В чем сила, Ньют?

«Вот скажи мне, американец, в чем сила?» — на этот вопрос из растащенного на цитаты российского боевика «Брат-2» дал на прошлой неделе правильный ответ пока лишь один кандидат на пост президента США от республиканцев — Ньют Гингрич. Сила — она в правде.
Он заявил буквально следующее: «Помните, что Палестины как государства не существовало, это часть Османской империи. Думаю, мы изобрели палестинский народ, а на самом деле это просто арабы, исторически представляющие собой часть арабской общины, и у них были все возможности поселиться во многих местах».
Своим выступлением Гингрич наделал немало шума, удостоившись, правда, в основном критики в СМИ, как в США, так и в Израиле. Удивительно то, насколько мало внимания привлек к себе сам факт, что это совершенно правдивое утверждение: уже давно никто не отваживался заметить на публике, что палестинский народ не существовал до появления на политической сцене Ясира Арафата.
Это такая же правда, как тот факт, что солнце встает на востоке, а садится на западе. Это неоспоримая историческая правда, неполиткорректная, как и многие исторические истины. Естественно, не имея возможности спорить по существу вопроса, оппоненты обвинили Гингрича сразу чуть ли не в эскалации насилия в Ближневосточном регионе, подрыве американской политики в районе и прочих смертных грехах. Израильские СМИ почему-то заняли позицию, сходную с позицией представителей Лиги арабских государств, назвавших слова Гингрича «безответственными и опасными».
Но если хорошо вчитаться в то, что пишут и в Израиле, и в США критики бывшего спикера Палаты представителей Конгресса, настойчивого оппонента нынешнего главы Белого дома, то можно понять, что именно им мешает и чего именно они боятся.
Да, они, несомненно, боятся правды, так как и позиция нынешней администрации США, и позиция израильских левых, практически безраздельно властвующих в местной прессе, строится на одном: перелицовывании фактов и игнорировании последствий. Простые, базовые истины прячутся за виртуозно построенными заявлениями, которые ввели бы в шок и создателя термина «новояз». «Демократизация» Египта, «Арабская весна» в других странах Ближнего Востока и Северной Африки преподносятся как некие достижения человеческой цивилизации, происходящие на фоне «нарушений прав женщин в Израиле» и прочих «антидемократических тенденций», найденных Хиллари Клинтон в стране, являющейся единственным в мире настоящим союзником Америки и единственной демократией на Ближнем Востоке. И этот культ новояза в опасности.
Вот небольшой пример из официальной дискуссии по поводу того, почему убийство 12 американских солдат в Форт-Худе исламским террористом — военным психиатром Маликом Нидалем Хасаном, выкрикивавшим во время бойни «Аллах акбар!», было названо «рабочей аварией» и «инцидентом на рабочем месте».
Беседуют республиканский конгрессмен Лундгрен и советник министра обороны Стоктон.

**ЗАДАНИЕ 1**
Сократите абзац статьи о заявлении Ньюта Гингрича, который начинается словами «Своим выступлением Гингрич наделал немало шума». Сохраните его основные факты.
**ЗАДАНИЕ 2**
Продолжите статью о заявлении Ньюта Гингрича, начав сразу после её последнего предложения.

**СОХРАНЁННЫЕ ЗАПИСИ**
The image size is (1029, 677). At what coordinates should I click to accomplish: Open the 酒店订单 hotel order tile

...

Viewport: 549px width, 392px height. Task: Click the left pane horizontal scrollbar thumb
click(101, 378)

**ОТВЕТ 1**
Выступление Гингрича наделало много шума и вызвало в основном критику в СМИ США и Израиля. Автор удивлён, что почти никто не заметил главного: по его мнению, утверждение совершенно правдиво. Давно никто не решался сказать публично, что палестинского народа не существовало до появления на политической сцене Ясира Арафата.

**ОТВЕТ 2**
Л.: Секретарь Стоктон, скажите, мы ведем войну с радикальным исламским экстремизмом?
С.: Нет, мы воюем с «Аль-Каидой» и ее сподвижниками.
Л.: Да, понимаю. Но я хочу уточнить: разве радикальный исламский экстремизм не ведет войну с нами?
С.: Нет, нас атакует «Аль-Каида» и ее сторонники.
Л.: Но разве «Аль-Каида» не является одной из исламских экстремистских организаций?
С.: «Аль-Каида» — это убийцы с идеологической платформой.
Л.: Я задал не этот вопрос. Мой вопрос был: не является ли «Аль-Каида» радикальной исламской экстремистской организацией?
С.: «Аль-Каида» — это организация, которая стремится насильственным путем уничтожить те ценности, которые мы продвигаем.
Л.: Это «да» или «нет»?
С.: Вы не можете повторить вопрос? Я постараюсь высказаться как можно яснее. Мы не воюем с исламом.
Л.: Я не это спросил, совсем не это. Я спросил: воюем ли мы с радикальным исламским экстремизмом? Вот это мой вопрос.
С.: Нет, мы воюем с «Аль-Каидой» и ее соратниками.
Л.: О’кей, но как сама «Аль-Каида» себя определяет? Они внедряют насильственными методами радикальный ислам?
С.: «Аль-Каида» была бы рада убедить мусульман всего мира в том, что США воюют с исламом.
Л.: Я этого не говорил.
С.: Это чистая пропаганда, ваши заявления…
Л.: Извините, сэр?
С.: …и я не буду содействовать в ваших пропагандистских фокусах.
Л.: Нет, нет, мой вопрос: есть ли разница между исламом и радикальным исламским экстремизмом?
С.: Сэр, со всем уважением я должен заявить о том, что вы не продвигаете наше дело, объявляя, что наш противник — это ислам, какими бы дополнительными эпитетами вы его ни снабжали. Мы не воюем с исламом.
Эта дискуссия длится еще несколько страниц стенограммы заседания и не приводит ни к чему. И она, несомненно, является свидетельством того, насколько методика использования эвфемизмов и тщательное избегание терминологии буквально стали ключевым инструментом внутренней и внешней политики США в самых горячих вопросах. Что, естественно, не могло не отразиться на политике Израиля, которому неделю назад американский министр обороны буквально велел «сесть за проклятый стол переговоров» именно с выдуманным народом, о котором и говорил Гингрич.
И даже не просто выдуманным народом, а с его представителями, которые, по словам того же Гингрича, декларируют только одно стремление — уничтожить Израиль.
Именно поэтому заявление, которое он сделал по поводу палестинцев, даже в рамках предвыборной гонки в Республиканской партии «опаснее» его предыдущих заявлений о, например, необходимости перенести американское посольство в Израиле из Тель-Авива в Иерусалим.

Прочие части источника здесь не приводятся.